[Work request]
Transcribe the data below in full, exactly.

[Recorded information]
:::::

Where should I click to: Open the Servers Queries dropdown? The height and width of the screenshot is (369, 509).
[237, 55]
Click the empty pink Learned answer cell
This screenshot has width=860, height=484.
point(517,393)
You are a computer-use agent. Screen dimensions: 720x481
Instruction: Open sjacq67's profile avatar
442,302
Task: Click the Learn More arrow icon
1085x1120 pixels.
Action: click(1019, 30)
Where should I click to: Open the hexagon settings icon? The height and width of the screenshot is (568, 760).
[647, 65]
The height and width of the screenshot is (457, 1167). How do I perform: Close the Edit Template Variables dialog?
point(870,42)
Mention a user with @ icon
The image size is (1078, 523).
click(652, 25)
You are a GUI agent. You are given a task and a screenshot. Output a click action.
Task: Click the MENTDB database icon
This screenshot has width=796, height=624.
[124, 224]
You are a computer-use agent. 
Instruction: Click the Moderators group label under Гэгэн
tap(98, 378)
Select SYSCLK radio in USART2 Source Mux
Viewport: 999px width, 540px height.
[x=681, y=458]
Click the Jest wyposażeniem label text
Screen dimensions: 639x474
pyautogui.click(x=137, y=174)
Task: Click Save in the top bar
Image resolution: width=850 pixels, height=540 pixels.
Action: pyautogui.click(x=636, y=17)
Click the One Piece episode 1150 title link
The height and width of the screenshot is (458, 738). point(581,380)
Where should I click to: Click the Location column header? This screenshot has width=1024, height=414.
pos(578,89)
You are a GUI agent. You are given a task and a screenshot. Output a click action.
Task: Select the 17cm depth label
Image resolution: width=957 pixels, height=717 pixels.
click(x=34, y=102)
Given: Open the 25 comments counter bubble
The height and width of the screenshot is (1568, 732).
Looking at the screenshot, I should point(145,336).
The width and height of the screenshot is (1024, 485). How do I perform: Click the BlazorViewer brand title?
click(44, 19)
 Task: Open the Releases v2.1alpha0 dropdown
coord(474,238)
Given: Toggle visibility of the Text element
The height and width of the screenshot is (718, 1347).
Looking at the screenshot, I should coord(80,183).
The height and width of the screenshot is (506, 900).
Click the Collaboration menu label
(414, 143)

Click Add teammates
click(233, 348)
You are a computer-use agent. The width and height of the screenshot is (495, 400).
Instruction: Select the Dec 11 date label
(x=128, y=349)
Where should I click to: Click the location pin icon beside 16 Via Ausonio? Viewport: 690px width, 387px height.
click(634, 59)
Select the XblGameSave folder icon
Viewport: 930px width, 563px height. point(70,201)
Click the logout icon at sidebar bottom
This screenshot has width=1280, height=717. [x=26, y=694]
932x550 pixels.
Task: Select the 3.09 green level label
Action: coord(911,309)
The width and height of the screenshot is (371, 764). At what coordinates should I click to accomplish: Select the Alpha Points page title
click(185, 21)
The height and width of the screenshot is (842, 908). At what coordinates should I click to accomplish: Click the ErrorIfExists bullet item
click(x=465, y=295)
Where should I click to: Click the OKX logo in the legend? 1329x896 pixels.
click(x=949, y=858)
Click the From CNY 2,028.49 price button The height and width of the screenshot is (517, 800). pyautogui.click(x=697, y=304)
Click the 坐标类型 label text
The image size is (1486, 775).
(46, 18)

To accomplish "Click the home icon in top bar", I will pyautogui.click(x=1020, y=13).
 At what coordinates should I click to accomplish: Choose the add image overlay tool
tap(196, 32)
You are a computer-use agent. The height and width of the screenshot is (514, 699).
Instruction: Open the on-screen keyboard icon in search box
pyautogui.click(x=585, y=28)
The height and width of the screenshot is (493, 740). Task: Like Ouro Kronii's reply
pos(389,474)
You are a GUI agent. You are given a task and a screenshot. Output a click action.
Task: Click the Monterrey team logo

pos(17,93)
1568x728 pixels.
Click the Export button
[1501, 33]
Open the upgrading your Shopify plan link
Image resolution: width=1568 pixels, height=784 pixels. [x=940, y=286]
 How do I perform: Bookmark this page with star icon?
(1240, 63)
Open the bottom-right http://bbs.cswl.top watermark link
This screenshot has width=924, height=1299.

:::::

[Response box]
Where should I click to: Open the Servers Queries dropdown? The height and width of the screenshot is (369, 509).
[237, 55]
Click the empty pink Learned answer cell
This screenshot has width=860, height=484.
point(517,393)
You are a computer-use agent. Screen dimensions: 720x481
Instruction: Open sjacq67's profile avatar
442,302
Task: Click the Learn More arrow icon
1085x1120 pixels.
Action: click(1019, 30)
Where should I click to: Open the hexagon settings icon? The height and width of the screenshot is (568, 760).
[647, 65]
The height and width of the screenshot is (457, 1167). How do I perform: Close the Edit Template Variables dialog?
point(870,42)
Mention a user with @ icon
The image size is (1078, 523).
click(652, 25)
You are a GUI agent. You are given a task and a screenshot. Output a click action.
Task: Click the MENTDB database icon
This screenshot has width=796, height=624.
[124, 224]
You are a computer-use agent. 
Instruction: Click the Moderators group label under Гэгэн
tap(98, 378)
Select SYSCLK radio in USART2 Source Mux
Viewport: 999px width, 540px height.
[x=681, y=458]
Click the Jest wyposażeniem label text
Screen dimensions: 639x474
pyautogui.click(x=137, y=174)
Task: Click Save in the top bar
Image resolution: width=850 pixels, height=540 pixels.
Action: pyautogui.click(x=636, y=17)
Click the One Piece episode 1150 title link
The height and width of the screenshot is (458, 738). point(581,380)
Where should I click to: Click the Location column header? This screenshot has width=1024, height=414.
pos(578,89)
You are a GUI agent. You are given a task and a screenshot. Output a click action.
Task: Select the 17cm depth label
Image resolution: width=957 pixels, height=717 pixels.
click(x=34, y=102)
Given: Open the 25 comments counter bubble
The height and width of the screenshot is (1568, 732).
Looking at the screenshot, I should point(145,336).
The width and height of the screenshot is (1024, 485). How do I perform: Click the BlazorViewer brand title?
click(44, 19)
 Task: Open the Releases v2.1alpha0 dropdown
coord(474,238)
Given: Toggle visibility of the Text element
The height and width of the screenshot is (718, 1347).
Looking at the screenshot, I should coord(80,183).
The height and width of the screenshot is (506, 900).
Click the Collaboration menu label
(414, 143)

Click Add teammates
click(233, 348)
You are a computer-use agent. The width and height of the screenshot is (495, 400).
Instruction: Select the Dec 11 date label
(x=128, y=349)
Where should I click to: Click the location pin icon beside 16 Via Ausonio? Viewport: 690px width, 387px height.
click(634, 59)
Select the XblGameSave folder icon
Viewport: 930px width, 563px height. point(70,201)
Click the logout icon at sidebar bottom
This screenshot has width=1280, height=717. [x=26, y=694]
932x550 pixels.
Task: Select the 3.09 green level label
Action: coord(911,309)
The width and height of the screenshot is (371, 764). At what coordinates should I click to accomplish: Select the Alpha Points page title
click(185, 21)
The height and width of the screenshot is (842, 908). At what coordinates should I click to accomplish: Click the ErrorIfExists bullet item
click(x=465, y=295)
Where should I click to: Click the OKX logo in the legend? 1329x896 pixels.
click(x=949, y=858)
Click the From CNY 2,028.49 price button The height and width of the screenshot is (517, 800). pyautogui.click(x=697, y=304)
Click the 坐标类型 label text
The image size is (1486, 775).
(46, 18)

To accomplish "Click the home icon in top bar", I will pyautogui.click(x=1020, y=13).
 At what coordinates should I click to accomplish: Choose the add image overlay tool
tap(196, 32)
You are a computer-use agent. The height and width of the screenshot is (514, 699).
Instruction: Open the on-screen keyboard icon in search box
pyautogui.click(x=585, y=28)
The height and width of the screenshot is (493, 740). Task: Like Ouro Kronii's reply
pos(389,474)
You are a GUI agent. You are given a task and a screenshot. Output a click action.
Task: Click the Monterrey team logo

pos(17,93)
1568x728 pixels.
Click the Export button
[1501, 33]
Open the upgrading your Shopify plan link
Image resolution: width=1568 pixels, height=784 pixels. [x=940, y=286]
 How do I perform: Bookmark this page with star icon?
(1240, 63)
Open the bottom-right http://bbs.cswl.top watermark link
This screenshot has width=924, height=1299.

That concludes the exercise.